__Work order__. Restate word for word the lines below from the one that has "How do I perform: Sort" through the one that has "Tap the thumbs-up", keeping both and dropping all pictures.

__Data shown__.
[Start of section]

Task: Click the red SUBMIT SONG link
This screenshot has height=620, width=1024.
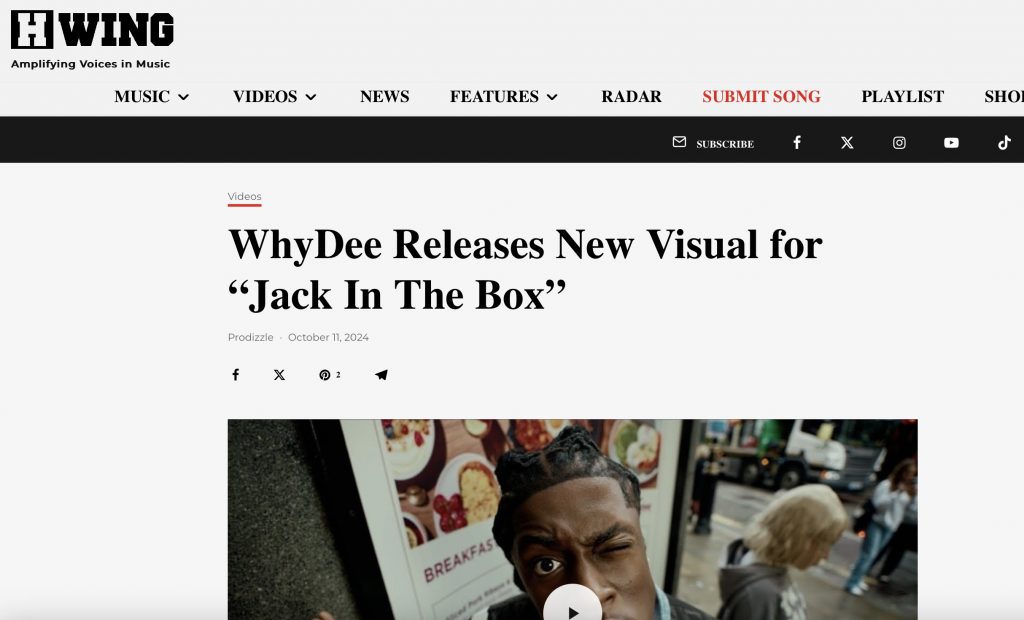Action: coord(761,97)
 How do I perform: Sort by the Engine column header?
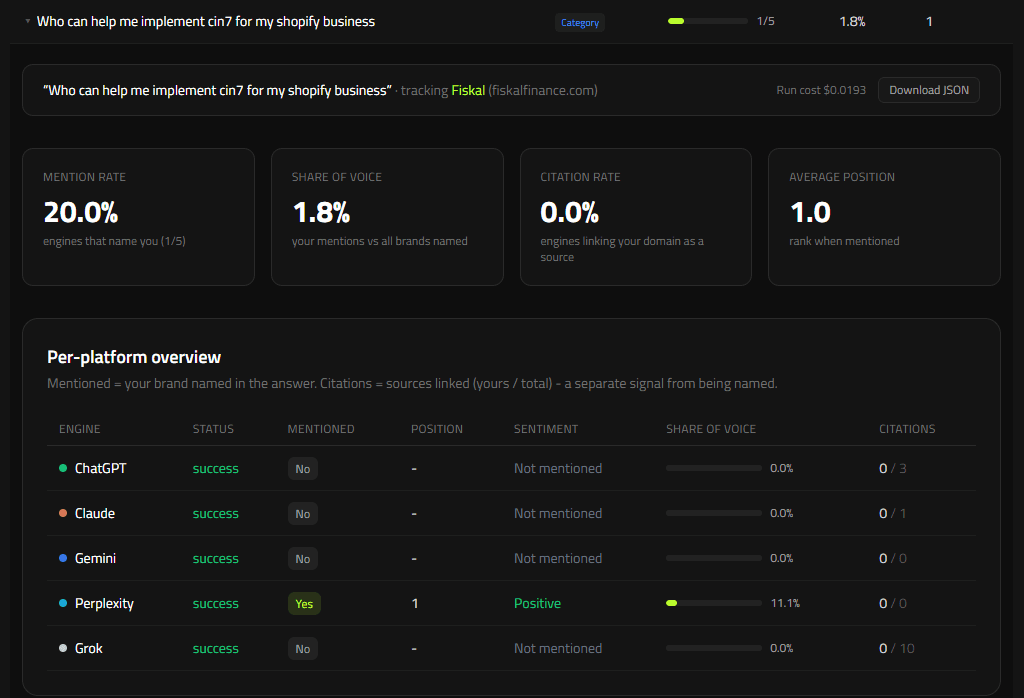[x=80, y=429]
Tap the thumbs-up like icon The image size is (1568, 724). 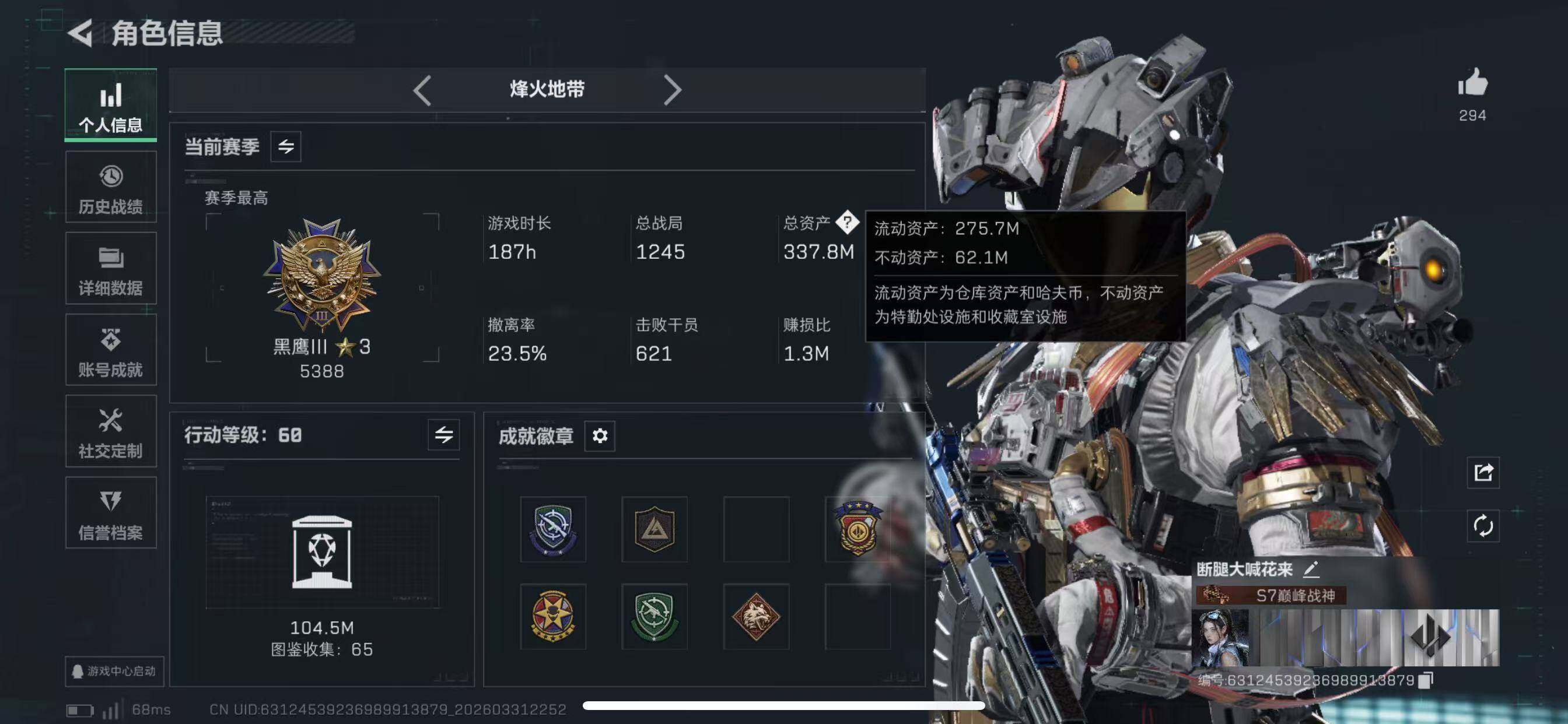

[End of section]
[Start of section]

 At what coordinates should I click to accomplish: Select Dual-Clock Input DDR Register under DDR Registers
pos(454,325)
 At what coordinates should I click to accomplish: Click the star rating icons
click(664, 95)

[End of section]

__Solved problem__.
 How do I perform: Sort by the Engine column header?
[x=80, y=429]
Tap the thumbs-up like icon The image size is (1568, 724). 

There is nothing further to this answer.